━━━━━ Supplied entries ━━━━━
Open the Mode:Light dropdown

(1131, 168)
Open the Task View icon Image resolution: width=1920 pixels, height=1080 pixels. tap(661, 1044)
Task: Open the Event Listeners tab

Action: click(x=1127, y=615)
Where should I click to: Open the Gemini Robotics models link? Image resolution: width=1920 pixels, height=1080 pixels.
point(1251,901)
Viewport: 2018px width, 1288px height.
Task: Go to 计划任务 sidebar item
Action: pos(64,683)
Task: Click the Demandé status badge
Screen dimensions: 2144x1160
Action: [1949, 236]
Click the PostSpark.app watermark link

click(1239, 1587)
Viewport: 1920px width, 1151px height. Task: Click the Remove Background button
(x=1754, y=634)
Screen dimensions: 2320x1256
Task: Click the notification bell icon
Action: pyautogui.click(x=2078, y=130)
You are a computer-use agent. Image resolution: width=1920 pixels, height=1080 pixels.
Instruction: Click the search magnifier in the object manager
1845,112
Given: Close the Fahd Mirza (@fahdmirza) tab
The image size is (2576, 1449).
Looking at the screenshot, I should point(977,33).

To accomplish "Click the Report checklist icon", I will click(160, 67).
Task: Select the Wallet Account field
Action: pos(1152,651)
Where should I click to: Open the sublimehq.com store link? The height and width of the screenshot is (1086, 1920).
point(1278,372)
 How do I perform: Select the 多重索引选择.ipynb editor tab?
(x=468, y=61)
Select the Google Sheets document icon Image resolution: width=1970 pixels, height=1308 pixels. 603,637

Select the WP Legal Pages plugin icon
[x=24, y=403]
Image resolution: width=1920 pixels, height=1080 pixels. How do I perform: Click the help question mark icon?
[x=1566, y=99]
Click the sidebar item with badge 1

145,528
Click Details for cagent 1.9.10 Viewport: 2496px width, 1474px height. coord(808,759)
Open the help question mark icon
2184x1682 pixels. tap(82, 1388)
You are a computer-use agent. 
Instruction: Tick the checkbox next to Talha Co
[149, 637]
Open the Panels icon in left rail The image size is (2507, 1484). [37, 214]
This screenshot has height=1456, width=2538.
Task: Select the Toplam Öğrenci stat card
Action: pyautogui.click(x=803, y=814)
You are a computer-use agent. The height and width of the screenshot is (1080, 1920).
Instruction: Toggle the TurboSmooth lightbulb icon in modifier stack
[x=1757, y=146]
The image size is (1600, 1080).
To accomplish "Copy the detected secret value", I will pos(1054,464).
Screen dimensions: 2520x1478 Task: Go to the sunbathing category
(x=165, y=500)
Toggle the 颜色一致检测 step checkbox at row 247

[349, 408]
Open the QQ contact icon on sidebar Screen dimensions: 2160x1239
━━━━━
Work item: Find the word "computer" in the entries, then copy out every line that has it.

Solution:
You are a computer-use agent. Image resolution: width=1920 pixels, height=1080 pixels.
You are a computer-use agent. 
You are a computer-use agent. The height and width of the screenshot is (1080, 1920).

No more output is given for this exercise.